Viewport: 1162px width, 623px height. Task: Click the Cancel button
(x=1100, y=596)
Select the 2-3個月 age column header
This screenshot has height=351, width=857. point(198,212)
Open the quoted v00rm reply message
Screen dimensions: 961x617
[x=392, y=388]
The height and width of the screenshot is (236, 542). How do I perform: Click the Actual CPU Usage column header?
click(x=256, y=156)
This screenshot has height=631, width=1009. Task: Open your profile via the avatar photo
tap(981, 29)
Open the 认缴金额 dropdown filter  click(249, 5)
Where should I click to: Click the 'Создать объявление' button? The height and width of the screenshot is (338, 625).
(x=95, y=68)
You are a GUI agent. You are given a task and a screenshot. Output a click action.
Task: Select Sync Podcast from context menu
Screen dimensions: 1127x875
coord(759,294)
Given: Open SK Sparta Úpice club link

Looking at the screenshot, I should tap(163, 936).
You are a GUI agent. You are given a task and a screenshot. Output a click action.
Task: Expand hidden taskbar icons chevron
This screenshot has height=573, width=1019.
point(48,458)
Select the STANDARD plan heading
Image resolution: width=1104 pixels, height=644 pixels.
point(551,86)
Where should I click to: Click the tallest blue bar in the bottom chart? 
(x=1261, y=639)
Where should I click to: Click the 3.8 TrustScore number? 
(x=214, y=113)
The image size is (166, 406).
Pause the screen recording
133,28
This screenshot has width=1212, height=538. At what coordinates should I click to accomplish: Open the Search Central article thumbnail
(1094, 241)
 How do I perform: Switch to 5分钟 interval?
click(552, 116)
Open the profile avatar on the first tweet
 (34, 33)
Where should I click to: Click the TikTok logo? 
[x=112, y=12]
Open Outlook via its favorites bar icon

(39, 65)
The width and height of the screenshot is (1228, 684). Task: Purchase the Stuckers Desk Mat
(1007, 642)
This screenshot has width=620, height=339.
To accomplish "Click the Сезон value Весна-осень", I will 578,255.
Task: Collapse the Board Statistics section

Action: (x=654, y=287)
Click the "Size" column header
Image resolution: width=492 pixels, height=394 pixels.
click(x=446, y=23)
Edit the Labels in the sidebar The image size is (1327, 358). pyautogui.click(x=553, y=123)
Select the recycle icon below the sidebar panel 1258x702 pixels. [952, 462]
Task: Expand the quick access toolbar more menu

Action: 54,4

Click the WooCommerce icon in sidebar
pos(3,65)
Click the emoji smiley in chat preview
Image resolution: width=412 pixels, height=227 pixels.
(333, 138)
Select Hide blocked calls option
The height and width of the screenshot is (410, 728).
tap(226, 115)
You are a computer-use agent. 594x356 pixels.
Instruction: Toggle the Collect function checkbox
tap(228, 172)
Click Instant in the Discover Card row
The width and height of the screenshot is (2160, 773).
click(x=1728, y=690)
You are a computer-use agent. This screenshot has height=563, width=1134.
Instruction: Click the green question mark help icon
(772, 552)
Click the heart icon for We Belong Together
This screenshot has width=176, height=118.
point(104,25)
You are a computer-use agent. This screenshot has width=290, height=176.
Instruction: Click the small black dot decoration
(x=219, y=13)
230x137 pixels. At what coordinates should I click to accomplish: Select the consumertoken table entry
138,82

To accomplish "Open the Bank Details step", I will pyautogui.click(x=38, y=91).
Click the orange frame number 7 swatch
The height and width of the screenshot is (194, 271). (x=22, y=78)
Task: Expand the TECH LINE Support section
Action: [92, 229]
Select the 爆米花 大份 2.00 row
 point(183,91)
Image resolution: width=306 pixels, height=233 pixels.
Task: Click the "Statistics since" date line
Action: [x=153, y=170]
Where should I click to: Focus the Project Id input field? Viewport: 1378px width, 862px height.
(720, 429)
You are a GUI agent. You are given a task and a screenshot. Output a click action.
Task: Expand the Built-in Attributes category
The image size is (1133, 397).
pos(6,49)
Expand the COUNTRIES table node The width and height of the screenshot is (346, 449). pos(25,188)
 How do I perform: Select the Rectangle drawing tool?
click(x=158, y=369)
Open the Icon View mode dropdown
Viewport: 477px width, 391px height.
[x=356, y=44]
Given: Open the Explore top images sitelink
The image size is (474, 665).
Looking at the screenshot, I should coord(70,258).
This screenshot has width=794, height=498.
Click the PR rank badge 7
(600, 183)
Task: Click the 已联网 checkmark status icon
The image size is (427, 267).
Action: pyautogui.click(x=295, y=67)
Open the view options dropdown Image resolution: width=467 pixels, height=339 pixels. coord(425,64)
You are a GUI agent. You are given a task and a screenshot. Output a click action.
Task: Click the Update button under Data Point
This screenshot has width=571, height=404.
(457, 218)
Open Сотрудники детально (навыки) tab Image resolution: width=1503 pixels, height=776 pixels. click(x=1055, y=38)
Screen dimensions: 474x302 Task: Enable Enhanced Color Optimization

----

_What to do_: Find the word "will" in the listing and copy each line that contains it.

_Task answer_:
To accomplish "Click the Сезон value Весна-осень", I will 578,255.
To accomplish "Open the Bank Details step", I will pyautogui.click(x=38, y=91).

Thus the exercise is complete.